Tali assetti organizzativi dovrebbero essere modellati in modo tale da assicurare una costante produzione di informazioni da e verso l’impresa esterna, nonché permettere l’esercizio di un controllo su tali flussi informativi per verificare nel tempo se questi funzionano in maniera corretta. 
La costituzione di un adeguato assetto organizzativo dovrebbe essere perciò pensata per consentire all’impresa collettiva di monitorare efficacemente la conduzione delle fasi produttive poste all’esterno dei confini dell’impresa. Si tratta, in buona sostanza, di dar vita a un sistema integrato di operazioni finalizzato a minimizzare la discrezionalità del fornitore esterno in modo da mitigare quanto più possibile il rischio di comportamenti opportunistici. Tale procedimento, che deve essere predisposto dagli amministratori delegati (cfr. art. 2381 cod. civ.), dovrà essere valutato a priori dal consiglio di amministrazione per accertarne l’adeguatezza rispetto al fine e fatto oggetto di controlli periodici quanto alla sua concreta applicazione. 
La principale strategia per mitigare gli agency cost nell’ambito dell’outsourcing appare essere quella di prevedere espliciti diritti di monitoraggio e controllo nei contratti volti a regolare il rapporto con il fornitore esterno, così come previsto, peraltro, per le imprese che operano in settori regolamentati (banche e assicurazioni) ove l’esternalizzazione di fasi dell’impresa è soggetta da tempo a regolamentazione e per le quali l’outsourcing non può arrivare sino al punto di coinvolgere il core business dell’attività creditizia o assicurativa essendo vietato rispetto al processo di valutazione del merito di credito e del rischio assicurato. 
In tale ottica, appare necessario contemplare il diritto, a favore dell’impresa delegante, di poter procedere a ispezioni on site circa la documentazione contabile e i processi produttivi adottati dall’outsourcer. Tali controlli dovrebbero, di per sé, disincentivare i comportamenti opportunistici, in quanto offrono maggiori possibilità di farli venire allo scoperto, e garantire al contempo la costante qualità dei prodotti o dei servizi. 
Oltre a ciò dovrebbero anche essere previsti dei diritti di voice rispetto alle decisioni che possono incidere sulla produttività (es. assunzione o licenziamento di personale, acquisto di nuovi macchinari, selezione dei subfornitori).
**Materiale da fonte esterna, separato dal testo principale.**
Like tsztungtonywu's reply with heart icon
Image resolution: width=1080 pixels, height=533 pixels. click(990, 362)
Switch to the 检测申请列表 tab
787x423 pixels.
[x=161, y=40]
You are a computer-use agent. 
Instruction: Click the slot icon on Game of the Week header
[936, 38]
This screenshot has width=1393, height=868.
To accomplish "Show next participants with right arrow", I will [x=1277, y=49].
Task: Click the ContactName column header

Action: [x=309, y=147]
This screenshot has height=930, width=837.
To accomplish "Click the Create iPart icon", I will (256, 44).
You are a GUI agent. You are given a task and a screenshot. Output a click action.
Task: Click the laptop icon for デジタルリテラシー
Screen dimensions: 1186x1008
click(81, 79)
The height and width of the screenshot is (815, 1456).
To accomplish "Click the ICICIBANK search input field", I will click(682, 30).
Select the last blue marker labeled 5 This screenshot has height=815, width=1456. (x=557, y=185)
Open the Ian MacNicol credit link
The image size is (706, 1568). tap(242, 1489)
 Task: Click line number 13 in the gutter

Inoltre, dovrebbero essere previsti dei sistemi di pagamento che allineino gli interessi tra le parti e dei meccanismi di exit azionabili sia in caso di inadempimento sia qualora l’outsourcer non sia più concorrenziale rispetto al mercato. Infine, l’impresa esternalizzante dovrebbe valutare se utilizzare più di un outsourcer per la medesima fase al fine di attenuare la dipendenza da un solo fornitore e di mettere in concorrenza tra loro i diversi fornitori (soluzione che presenta notevoli benefici economici nel lungo periodo, ma che al contempo implica dei costi transattivi maggiori nel breve periodo). 
In definitiva, si tratta, come detto più sopra, di approntare precise procedure standardizzate, da utilizzare sia nella fase negoziale sia nella fase esecutiva, finalizzate a eliminare o quantomeno attenuare il rischio di comportamenti opportunistici del fornitore. Prevenire comportamenti opportunistici significa, quindi, predisporre efficaci assetti organizzativi anche se ciò va a incrementare inevitabilmente i costi relativi all’esternalizzazione di un processo produttivo.